Crossing the Threshold: Equal Marriage Rights for Lesbians and Gay Men and the Intra-Community Critique
Introduction
For the first time since an ancient spate of cases in the early 1970s, lesbians and gay men today are in court challenging the denial of our equal right to marry. For the first time ever, with the Hawaii Supreme Court’s recent ruling in Baehr v. Lewin, we stand on the verge of victory, with all its implications. Those opposing our efforts fall into two camps: presumptively non-gay and gay. As Senior Staff Attorney for Lambda Legal Defense and Education Fund, and as co-counsel in Baehr v. Lewin, the pending marriage case in Hawaii, I have ample opportunity to address the standard non-gay arguments against equal marriage rights. Throughout our litigation, the state has proferred these arguments to justify its imposition of a “different-sex restriction” on marital choice.’ Accordingly, in this article, I will not dwell at any length on the response to the official, “non-gay,” or anti-gay opposition to our equal rights. I invite those interested in hearing our response to the state attorneys to read our briefs.

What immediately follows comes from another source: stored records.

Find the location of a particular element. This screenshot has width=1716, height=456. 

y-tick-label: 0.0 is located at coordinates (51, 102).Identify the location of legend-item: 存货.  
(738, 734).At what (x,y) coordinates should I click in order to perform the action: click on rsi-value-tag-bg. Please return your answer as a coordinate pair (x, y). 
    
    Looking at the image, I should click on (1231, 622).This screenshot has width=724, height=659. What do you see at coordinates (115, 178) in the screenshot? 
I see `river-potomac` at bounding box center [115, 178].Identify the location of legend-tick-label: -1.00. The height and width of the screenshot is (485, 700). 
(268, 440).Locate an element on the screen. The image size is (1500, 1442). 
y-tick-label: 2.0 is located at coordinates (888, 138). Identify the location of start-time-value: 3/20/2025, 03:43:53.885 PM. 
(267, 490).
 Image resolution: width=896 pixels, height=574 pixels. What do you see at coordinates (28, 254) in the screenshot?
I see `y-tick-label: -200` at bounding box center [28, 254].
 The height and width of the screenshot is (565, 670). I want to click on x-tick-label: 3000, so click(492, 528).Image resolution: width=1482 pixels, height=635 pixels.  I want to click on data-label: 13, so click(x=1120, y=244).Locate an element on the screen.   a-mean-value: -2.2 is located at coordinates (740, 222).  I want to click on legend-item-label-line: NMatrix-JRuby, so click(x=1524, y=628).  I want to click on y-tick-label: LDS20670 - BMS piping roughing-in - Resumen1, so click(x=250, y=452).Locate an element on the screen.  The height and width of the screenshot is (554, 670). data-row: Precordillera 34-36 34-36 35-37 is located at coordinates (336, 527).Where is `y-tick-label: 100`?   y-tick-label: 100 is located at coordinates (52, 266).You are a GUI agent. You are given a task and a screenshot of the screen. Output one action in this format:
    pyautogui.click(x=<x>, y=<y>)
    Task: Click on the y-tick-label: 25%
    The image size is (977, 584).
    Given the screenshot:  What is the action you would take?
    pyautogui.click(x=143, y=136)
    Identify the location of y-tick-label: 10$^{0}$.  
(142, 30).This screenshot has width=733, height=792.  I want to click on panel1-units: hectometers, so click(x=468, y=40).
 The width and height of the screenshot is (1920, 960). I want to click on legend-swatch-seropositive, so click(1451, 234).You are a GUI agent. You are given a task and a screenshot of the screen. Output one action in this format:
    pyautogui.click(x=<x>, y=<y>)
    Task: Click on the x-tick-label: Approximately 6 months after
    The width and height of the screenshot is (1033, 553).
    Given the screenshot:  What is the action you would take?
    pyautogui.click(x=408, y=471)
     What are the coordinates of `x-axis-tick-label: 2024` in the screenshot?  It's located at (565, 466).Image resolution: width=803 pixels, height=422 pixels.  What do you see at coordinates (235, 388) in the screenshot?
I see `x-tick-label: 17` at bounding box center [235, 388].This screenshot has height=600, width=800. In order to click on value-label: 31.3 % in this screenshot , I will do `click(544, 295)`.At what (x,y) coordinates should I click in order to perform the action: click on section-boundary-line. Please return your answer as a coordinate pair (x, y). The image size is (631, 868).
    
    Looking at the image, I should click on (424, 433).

Instead, I would like to address here some of the opposition by my lesbian and gay colleagues to our fight for the right to marry. It may surprise non-gay readers, as well as many gay readers, that a small but influential group of lesbian and gay activists urges that the gay movement not seek equal marriage rights, and is not moved by the victory in Baehr, a break-through case that most might see as gay people’s Loving v. Virginia. Others might expect a difference of views and tactics in a community as varied and diffused as the gay community. And, of course, just a few years ago, whatever one’s views, few expected that we could persuade courts and society to take this demand for justice and equality seriously, that we could “mainstream” social consideration of same-sex couples’ marriages, or that equal marriage rights for gay people would be close to realization so soon.
Nevertheless, there is still some intra-community opposition and resistance to fully committing to the work at hand. I will frame much of this essay as a response to a piece by Professor Nancy D. Polikoff, a lesbian academic and advocate whose work on a range of issues I much respect.” A colleague in the gay rights movement, Professor Polikoff has been per-haps the most consistent intra-community critic of my views in favor of marriage challenges. Her intellectual opposition has continued despite the victory in Baehr.
I believe an examination of the intra-community debate over gay people’s marriage rights may contribute to an understanding of how social change occurs and of the roles played by the law, the courts, and impact litigation as compared to other engines of social change. Such understanding, of course, is of importance to gay and non-gay activists and legal theorists alike. Most important, I hope that participating in intracommunity discussion here will make it easier for lesbians, gay men, and our allies to overcome inevitable tactical differences, enabling us to do the historic work at hand nationwide to win and keep our equal marriage rights.
I join here in this intra-community discussion despite my belief that the time for a debate over whether lesbians and gay men should seek our equal marriage rights has passed. Because lesbians and gay men are on the verge of winning our equal marriage rights, it seems to me that we must now unite in preparing to protect and build on that victory.
We know there will be a backlash against us following a final win in Hawaii. As Martin Luther King, Jr. wrote in Why We Can’t Wait, “We must use time creatively, in the knowledge that the time is always ripe todo right.” Since, as King put it, “[i]n this Revolution, no plans have been written for retreat,” we must ready ourselves to defend our victory and advance toward other goals.